▸ Short task 1
In the EDBench text, how many molecules does the dataset contain?
▸ Short task 2
Continue the EDBench text from the point where it stops.

▸ Text segment

This work constructs EDBench, the largest electron density (ED) dataset to date (3.3 million molecules, computed via B3LYP/6-31G** DFT), and designs a three-category benchmark evaluation framework covering prediction, retrieval, and generation tasks. It provides the first systematic assessment of deep learning models' ability to understand and exploit electron density.

Background & Motivation

Background: Machine learning force fields (MLFFs) have become essential tools for molecular dynamics simulation. However, mainstream approaches focus on atomic-level many-body interaction modeling (atom types, coordinates, distances, angles, torsions, etc.), with limited attention to microscopic electronic distributions.

Limitations of Prior Work: According to the Hohenberg–Kohn theorem, the electron density \(\rho(\mathbf{r})\) uniquely determines all ground-state properties (energy, molecular structure, etc.) of a many-particle system, providing a finer-grained and more physically grounded molecular description than atomic-level representations. However, computing ED requires expensive DFT calculations, resulting in a lack of large-scale ED datasets.

▸ Data excerpts

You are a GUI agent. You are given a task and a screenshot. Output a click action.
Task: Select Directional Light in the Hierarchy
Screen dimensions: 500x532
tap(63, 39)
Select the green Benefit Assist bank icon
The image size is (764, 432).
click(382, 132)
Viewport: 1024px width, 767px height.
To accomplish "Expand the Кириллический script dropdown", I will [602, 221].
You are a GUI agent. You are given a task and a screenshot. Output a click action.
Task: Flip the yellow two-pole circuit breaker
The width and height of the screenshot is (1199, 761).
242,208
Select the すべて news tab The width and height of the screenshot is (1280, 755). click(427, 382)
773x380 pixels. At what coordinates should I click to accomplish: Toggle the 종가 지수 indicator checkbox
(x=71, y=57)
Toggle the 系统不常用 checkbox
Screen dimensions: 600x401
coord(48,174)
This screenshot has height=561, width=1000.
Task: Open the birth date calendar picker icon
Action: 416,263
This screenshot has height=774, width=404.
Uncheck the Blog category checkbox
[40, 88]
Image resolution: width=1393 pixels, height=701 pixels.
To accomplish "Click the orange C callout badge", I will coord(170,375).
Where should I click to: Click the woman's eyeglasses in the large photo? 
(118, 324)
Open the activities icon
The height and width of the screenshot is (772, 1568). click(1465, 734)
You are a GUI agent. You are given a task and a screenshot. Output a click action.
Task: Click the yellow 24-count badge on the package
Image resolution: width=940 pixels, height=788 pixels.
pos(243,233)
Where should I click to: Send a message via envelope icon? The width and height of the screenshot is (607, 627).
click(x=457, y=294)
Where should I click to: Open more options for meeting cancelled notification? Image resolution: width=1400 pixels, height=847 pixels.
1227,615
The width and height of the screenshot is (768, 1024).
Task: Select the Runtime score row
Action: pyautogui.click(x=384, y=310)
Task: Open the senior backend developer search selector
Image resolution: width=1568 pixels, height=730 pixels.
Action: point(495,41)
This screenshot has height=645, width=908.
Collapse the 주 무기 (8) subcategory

▸ Final answer 1
3.3 million molecules.

▸ Final answer 2
Key Challenge: Existing QC datasets (QM7, QM9, MD17, etc.) primarily provide energy and force data. Datasets that include ED are extremely scarce (MP: ~122K at PBE accuracy; ECD: ~140K), and most are focused on materials science. For drug-like molecules, large-scale ED data and associated benchmarks are absent.

Goal: (1) Construct a large-scale, high-quality molecular ED dataset; (2) Design an ED-centric benchmark task suite to systematically evaluate models' ability to understand and utilize electronic information.

Key Insight: Using 3.3 million drug-like molecules from the PCQM4Mv2 dataset, high-quality ED data in CUBE file format are generated with the B3LYP hybrid functional (higher rung of Jacob's ladder) and the Psi4 computational engine, at a total cost of 205,000 core-hours (~23.4 single-core years).

Core Idea: Construct the first million-scale molecular electron density dataset and design prediction/retrieval/generation benchmark tasks to advance MLFFs from atomic-level to electron-level modeling.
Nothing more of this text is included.